10월 062009
 

Week 5. What are the phenomenological differences between AB and the masking?


 


          Masking is masking and AB is AB –


Hunjae Lee (VCC Lab)


Although ‘attention’ can be suggested as a crucial factor of both attentional blink (AB) and the masking (Enns et al, 2000), they look still different at a glance. It may imply that they are quite different in phenomenon. And it comes from that masking has more diversity than AB in general, such as various time lines (eg. backward or forward masking), spatial relationships (eg. overlapping or non-overlapping), in contrast, AB focuses more on temporal resolution of attention.


But even about critical time interval between T1 & T2 in AB (200~400 ms) and para-contrast & masking (100~150 ms) shows different characteristic of two methods. (Ogmen et al., 2003). The fact can suggest that AB involve somewhat higher level of processing compared to masking. And one possible explanation of this difference is that attention in AB has a kind of effect on just selecting stimuli rather than processing it. But in masking attention plays a role in active early level of processing, like integrating basic features. (Thanks to Yihwa for this idea.) In order to test this hypothesis, suppose a question like this, “Do priming effect or unconscious processing of AB and masking have differences?” We still need more evidences that show differences in effect size or in quality, because it seems that effects also appear in masking (Bar et al, 1998; Lau et al, 2006).


Going back to the starting point, when you take part in experiments the most remarkable difference in subjective experience between two methods is the bad feeling of T2 omission in AB. In masking, it is natural that masking blocks the target. Despite of the argument that the object substitution is the mechanism accounts for masking in the AB (Enns et al, 2000), backward masking of the second target is still masking not the AB.


 


References


Enns, J. T., & DiLollo, V. (2000). What’s new in visual masking. Trends in Cognitive Sciences, 4, 345-352.


Breitmeyer et al. (2004). A comparison of masking by visual and transcranial magnetic stimulation: implications for the study of conscious and unconscious visual processing. Consciousness and Cognition, 13, 829-843.

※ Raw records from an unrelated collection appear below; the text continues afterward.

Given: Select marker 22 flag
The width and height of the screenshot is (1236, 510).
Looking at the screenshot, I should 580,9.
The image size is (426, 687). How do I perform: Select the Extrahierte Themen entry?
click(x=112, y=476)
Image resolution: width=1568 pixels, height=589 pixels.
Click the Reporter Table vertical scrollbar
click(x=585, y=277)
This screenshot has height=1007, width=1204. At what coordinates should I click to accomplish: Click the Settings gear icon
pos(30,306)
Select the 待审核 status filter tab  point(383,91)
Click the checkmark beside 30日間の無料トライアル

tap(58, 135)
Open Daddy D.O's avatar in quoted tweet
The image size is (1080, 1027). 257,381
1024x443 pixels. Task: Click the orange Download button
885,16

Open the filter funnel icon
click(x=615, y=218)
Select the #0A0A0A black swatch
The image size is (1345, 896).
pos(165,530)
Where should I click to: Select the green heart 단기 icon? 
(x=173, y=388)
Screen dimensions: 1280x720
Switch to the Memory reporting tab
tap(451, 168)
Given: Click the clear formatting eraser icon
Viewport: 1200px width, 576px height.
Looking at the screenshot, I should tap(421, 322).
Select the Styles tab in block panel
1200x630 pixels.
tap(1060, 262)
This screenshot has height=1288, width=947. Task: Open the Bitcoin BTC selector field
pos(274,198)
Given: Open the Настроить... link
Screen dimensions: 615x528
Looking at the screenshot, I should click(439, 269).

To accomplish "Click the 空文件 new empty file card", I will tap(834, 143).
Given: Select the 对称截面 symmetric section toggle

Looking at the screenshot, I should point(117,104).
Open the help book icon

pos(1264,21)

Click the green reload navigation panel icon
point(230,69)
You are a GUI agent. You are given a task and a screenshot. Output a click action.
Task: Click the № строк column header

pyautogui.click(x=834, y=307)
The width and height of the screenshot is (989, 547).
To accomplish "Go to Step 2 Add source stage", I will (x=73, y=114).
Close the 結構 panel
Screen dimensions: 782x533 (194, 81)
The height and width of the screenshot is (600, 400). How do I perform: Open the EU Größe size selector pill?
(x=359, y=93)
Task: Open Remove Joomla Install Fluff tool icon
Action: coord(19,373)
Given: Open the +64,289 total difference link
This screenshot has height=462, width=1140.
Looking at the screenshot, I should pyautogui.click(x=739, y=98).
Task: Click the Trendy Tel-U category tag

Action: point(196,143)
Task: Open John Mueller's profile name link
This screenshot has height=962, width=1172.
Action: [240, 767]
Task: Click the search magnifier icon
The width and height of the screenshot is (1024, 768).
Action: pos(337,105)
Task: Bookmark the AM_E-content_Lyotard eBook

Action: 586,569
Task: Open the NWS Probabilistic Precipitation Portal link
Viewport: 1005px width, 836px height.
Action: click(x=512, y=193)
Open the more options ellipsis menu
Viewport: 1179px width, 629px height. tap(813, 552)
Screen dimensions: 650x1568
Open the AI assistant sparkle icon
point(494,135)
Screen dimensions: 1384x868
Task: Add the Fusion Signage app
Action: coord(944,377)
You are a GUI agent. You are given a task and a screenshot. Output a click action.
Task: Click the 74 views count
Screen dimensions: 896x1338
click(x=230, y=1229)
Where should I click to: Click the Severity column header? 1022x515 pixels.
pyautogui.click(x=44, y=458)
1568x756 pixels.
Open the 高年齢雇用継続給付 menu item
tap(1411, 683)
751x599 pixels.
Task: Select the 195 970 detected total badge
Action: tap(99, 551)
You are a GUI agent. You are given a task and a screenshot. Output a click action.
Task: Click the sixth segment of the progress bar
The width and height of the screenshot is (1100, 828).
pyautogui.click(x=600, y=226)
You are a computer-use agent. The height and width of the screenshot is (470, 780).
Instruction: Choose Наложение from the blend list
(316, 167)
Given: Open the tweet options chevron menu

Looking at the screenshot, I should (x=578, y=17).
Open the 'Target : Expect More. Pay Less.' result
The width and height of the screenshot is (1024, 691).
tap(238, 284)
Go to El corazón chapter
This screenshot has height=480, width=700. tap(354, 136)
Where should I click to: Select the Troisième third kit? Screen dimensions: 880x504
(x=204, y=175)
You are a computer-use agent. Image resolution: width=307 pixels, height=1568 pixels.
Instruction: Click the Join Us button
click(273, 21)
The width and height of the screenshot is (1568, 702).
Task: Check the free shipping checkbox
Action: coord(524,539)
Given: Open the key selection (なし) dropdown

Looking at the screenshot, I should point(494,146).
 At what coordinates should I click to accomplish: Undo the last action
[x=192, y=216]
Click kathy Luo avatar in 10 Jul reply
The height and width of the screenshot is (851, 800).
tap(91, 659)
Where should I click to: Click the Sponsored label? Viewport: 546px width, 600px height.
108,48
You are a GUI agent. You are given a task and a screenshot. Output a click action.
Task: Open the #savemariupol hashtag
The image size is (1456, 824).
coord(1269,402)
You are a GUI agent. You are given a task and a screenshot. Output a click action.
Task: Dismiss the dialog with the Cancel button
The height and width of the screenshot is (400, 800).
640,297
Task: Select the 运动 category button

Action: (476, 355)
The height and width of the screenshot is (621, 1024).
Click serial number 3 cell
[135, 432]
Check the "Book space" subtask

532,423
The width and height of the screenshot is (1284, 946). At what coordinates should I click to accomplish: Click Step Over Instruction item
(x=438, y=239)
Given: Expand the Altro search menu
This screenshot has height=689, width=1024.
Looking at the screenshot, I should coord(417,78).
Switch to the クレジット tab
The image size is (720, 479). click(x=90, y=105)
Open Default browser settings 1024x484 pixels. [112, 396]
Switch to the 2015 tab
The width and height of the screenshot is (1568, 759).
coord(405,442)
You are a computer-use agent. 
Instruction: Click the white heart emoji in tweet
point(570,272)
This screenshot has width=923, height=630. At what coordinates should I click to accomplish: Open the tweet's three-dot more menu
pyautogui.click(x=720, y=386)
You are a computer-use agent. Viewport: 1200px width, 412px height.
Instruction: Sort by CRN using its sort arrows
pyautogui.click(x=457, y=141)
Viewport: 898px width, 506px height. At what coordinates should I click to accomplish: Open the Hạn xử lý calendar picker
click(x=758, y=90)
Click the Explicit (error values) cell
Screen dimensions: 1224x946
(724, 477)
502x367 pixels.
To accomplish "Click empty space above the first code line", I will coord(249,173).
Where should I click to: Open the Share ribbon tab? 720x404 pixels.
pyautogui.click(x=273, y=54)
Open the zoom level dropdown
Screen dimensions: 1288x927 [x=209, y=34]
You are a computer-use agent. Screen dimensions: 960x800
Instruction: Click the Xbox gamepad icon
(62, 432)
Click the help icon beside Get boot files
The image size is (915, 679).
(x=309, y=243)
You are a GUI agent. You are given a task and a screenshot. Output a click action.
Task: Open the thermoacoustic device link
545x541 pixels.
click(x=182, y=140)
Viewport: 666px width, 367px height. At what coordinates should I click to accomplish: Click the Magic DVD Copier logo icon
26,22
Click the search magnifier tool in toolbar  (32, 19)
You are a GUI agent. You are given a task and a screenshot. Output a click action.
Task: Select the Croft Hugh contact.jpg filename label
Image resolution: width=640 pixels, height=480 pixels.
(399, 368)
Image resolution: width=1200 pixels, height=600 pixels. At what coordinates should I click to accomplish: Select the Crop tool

Ogmen, H. et al. (2003). The what and where in visual masking. Vision Research, 43, 1337-1350.


Bar, M., & Biederman, I. (1998). Subliminal visual priming. Psychological Science, 9, 464-469.


Lau, H. C. and R. E. Passingham (2006). Relative blindsight in normal observers and the neural correlate of visual consciousness. Proceedings of the National Academy of Sciences of the United States of America, 103(49), 18763-8.